__Your objective__
Please count how many lines below contain the word "accomplish" and reply with only that number.

Stored records:
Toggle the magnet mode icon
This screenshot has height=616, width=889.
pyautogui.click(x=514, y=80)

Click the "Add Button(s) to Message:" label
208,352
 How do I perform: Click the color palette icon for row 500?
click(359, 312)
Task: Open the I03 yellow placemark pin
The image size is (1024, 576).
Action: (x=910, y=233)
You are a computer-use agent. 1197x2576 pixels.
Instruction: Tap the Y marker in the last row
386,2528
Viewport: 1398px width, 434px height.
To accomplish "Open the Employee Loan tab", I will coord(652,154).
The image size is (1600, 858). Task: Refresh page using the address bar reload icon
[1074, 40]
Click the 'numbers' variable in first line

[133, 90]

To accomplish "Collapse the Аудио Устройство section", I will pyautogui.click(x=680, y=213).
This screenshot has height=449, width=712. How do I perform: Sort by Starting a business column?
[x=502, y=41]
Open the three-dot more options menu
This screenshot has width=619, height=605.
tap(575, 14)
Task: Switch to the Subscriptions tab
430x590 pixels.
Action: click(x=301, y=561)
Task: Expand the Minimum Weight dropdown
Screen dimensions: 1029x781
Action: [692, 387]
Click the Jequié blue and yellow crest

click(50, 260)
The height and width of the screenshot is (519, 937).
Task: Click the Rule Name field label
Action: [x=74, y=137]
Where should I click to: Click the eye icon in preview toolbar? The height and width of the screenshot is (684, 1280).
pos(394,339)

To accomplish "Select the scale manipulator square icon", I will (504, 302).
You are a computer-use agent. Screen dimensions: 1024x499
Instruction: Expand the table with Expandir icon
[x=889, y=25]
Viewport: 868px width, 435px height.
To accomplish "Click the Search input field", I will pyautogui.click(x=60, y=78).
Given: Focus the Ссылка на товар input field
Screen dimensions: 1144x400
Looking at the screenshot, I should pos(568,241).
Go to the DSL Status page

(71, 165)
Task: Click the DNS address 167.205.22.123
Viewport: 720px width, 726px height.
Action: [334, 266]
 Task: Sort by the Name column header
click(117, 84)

__Problem solution__
4